Friday, May 29, 2009

Wolfram Alpha- is it a Google Beater? The Real Answer

Last week saw the official launch of a new search engine, sorry a computational knowledge engine, named Wolfram Alpha.

This new engine had no gimmick Search Mistress spokeswoman (think the former msdewey.com), or ex- Google employees at the helm (cuil.com) – just the promise of being:

"the first step in an ambitious, long-term project to make all systematic knowledge immediately computable by anyone."

Wow – now that’s some serious geek speak! But remember Google started with a similar vision – so the endless comparisons, whilst not entirely accurate, are understandable.
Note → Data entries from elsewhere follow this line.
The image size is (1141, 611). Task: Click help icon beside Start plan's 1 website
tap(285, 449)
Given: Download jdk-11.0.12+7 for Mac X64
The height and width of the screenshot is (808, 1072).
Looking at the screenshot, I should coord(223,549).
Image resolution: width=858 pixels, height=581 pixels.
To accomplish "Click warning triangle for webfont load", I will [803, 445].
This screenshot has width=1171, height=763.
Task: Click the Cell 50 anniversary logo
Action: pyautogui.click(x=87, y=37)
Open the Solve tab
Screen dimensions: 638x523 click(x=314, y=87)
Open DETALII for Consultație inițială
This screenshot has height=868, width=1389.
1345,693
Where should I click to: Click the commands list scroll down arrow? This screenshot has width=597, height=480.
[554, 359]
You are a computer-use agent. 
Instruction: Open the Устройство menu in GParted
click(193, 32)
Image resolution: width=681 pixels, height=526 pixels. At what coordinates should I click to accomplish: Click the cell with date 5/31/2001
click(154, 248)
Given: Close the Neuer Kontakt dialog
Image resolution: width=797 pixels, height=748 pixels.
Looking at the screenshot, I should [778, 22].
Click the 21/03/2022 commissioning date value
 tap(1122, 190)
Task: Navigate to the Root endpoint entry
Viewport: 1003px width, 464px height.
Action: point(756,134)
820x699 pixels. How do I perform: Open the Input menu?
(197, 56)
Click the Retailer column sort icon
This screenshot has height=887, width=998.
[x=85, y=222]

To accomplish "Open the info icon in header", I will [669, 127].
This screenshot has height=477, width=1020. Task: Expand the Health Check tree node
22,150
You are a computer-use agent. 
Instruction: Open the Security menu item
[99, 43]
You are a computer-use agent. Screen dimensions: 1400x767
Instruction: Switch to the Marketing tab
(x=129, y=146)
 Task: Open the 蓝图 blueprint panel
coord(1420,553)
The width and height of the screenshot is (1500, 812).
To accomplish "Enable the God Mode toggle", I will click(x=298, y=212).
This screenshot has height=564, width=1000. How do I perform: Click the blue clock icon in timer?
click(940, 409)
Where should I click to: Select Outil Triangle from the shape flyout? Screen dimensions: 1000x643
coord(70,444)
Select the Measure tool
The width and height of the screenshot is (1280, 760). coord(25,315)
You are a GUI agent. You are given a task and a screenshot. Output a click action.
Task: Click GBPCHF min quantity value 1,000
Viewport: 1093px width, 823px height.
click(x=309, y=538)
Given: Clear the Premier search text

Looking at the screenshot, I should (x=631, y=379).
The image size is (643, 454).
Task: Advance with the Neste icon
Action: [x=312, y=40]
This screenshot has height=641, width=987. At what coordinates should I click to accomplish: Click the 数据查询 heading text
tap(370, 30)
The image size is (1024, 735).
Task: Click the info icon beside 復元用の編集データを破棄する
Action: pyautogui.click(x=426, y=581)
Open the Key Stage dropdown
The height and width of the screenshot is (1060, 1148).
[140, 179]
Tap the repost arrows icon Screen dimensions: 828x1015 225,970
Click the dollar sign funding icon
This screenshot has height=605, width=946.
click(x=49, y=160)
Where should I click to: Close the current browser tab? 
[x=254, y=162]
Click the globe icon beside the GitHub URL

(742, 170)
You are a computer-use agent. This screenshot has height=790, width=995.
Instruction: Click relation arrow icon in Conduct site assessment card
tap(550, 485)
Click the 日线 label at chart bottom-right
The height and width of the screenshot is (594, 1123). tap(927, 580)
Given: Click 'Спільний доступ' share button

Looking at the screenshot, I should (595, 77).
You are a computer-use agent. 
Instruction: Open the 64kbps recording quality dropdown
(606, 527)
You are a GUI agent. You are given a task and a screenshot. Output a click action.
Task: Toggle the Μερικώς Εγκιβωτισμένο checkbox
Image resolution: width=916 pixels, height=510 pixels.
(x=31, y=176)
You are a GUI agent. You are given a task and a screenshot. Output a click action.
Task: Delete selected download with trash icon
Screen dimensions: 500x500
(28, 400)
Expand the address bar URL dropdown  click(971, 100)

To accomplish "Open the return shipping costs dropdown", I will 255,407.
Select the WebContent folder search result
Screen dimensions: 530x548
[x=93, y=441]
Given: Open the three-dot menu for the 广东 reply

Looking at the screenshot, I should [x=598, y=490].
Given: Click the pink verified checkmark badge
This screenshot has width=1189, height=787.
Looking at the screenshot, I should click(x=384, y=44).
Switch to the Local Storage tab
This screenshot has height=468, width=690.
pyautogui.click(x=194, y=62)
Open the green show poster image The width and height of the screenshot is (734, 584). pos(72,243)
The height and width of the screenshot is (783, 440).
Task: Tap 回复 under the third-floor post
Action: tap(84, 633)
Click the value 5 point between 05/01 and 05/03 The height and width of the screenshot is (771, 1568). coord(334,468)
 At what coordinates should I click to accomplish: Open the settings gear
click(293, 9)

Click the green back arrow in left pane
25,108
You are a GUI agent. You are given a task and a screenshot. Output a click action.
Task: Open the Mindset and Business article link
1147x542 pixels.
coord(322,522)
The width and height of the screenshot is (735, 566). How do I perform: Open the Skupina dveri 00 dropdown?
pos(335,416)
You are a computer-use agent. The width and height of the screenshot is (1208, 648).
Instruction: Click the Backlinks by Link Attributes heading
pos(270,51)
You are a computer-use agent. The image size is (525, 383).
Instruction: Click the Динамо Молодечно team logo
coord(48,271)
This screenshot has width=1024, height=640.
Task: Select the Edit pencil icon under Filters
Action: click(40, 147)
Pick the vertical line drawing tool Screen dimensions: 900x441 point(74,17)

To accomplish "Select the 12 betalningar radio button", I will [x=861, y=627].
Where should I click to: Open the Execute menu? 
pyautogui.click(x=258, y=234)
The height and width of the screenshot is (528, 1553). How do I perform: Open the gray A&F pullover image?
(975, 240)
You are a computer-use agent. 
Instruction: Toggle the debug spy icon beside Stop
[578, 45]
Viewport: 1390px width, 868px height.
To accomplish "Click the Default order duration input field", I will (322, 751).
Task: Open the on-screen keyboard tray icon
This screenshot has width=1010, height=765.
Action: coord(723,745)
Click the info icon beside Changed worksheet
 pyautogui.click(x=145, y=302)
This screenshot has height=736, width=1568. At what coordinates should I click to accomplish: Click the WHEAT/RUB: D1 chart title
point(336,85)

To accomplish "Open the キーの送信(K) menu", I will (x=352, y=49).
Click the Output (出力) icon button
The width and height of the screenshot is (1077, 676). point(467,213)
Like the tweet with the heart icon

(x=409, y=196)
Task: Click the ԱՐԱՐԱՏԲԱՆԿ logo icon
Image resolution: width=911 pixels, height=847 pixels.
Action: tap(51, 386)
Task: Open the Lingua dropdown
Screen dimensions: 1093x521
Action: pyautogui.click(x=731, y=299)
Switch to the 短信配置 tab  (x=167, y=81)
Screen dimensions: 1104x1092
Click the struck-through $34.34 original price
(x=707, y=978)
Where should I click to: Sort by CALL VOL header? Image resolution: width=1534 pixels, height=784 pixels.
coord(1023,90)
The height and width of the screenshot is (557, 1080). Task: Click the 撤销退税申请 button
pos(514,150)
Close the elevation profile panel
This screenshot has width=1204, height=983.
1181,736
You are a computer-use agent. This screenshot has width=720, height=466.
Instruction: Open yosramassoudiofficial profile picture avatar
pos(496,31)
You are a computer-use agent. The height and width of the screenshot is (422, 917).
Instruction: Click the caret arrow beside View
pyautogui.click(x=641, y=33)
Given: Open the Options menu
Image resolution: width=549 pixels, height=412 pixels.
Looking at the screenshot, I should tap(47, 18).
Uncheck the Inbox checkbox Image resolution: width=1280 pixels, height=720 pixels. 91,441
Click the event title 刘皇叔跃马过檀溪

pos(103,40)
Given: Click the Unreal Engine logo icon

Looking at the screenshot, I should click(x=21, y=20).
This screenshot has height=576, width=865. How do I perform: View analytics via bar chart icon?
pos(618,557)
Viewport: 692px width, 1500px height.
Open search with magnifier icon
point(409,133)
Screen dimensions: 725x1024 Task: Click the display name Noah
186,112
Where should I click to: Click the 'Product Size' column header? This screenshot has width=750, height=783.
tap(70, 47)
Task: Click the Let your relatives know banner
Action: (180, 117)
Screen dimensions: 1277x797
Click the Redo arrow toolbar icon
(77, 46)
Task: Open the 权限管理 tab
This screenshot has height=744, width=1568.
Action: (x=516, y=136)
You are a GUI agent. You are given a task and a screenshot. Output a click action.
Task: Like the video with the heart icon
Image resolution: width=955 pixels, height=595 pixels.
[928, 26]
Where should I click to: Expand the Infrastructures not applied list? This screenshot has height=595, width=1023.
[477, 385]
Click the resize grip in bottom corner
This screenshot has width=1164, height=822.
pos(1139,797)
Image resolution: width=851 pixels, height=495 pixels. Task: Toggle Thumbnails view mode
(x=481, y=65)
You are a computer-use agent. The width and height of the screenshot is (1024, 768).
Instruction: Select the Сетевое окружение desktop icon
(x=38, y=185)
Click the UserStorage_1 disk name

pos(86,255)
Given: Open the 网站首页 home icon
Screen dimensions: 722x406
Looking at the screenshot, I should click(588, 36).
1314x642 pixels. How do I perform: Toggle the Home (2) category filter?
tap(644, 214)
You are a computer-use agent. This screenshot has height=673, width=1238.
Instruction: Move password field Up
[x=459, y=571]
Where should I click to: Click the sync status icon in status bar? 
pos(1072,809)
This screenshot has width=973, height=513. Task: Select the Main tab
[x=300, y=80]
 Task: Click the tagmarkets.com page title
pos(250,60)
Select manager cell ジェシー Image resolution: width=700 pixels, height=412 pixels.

So with some serious processing power under the Hood, what is Wolfram Alpha and what does it offer the knowledge hungry user?

According to its own FAQ area: Wolfram Alpha is

a computational knowledge engine: it generates output by doing computations from its own internal knowledge base, instead of searching the web and returning links.

And there lies the key reason why it’s not a search engine. It’s potentially much smarter than a conventional search engine (depending on who you ask). It not only presents information, but performs calculations and data manipulations.

The ultimate goal:

WolframAlpha’s long-term goal is to make all systematic knowledge immediately computable and accessible to everyone. We aim to collect and curate all objective data; implement every known model, method, and algorithm; and make it possible to compute whatever can be computed about anything.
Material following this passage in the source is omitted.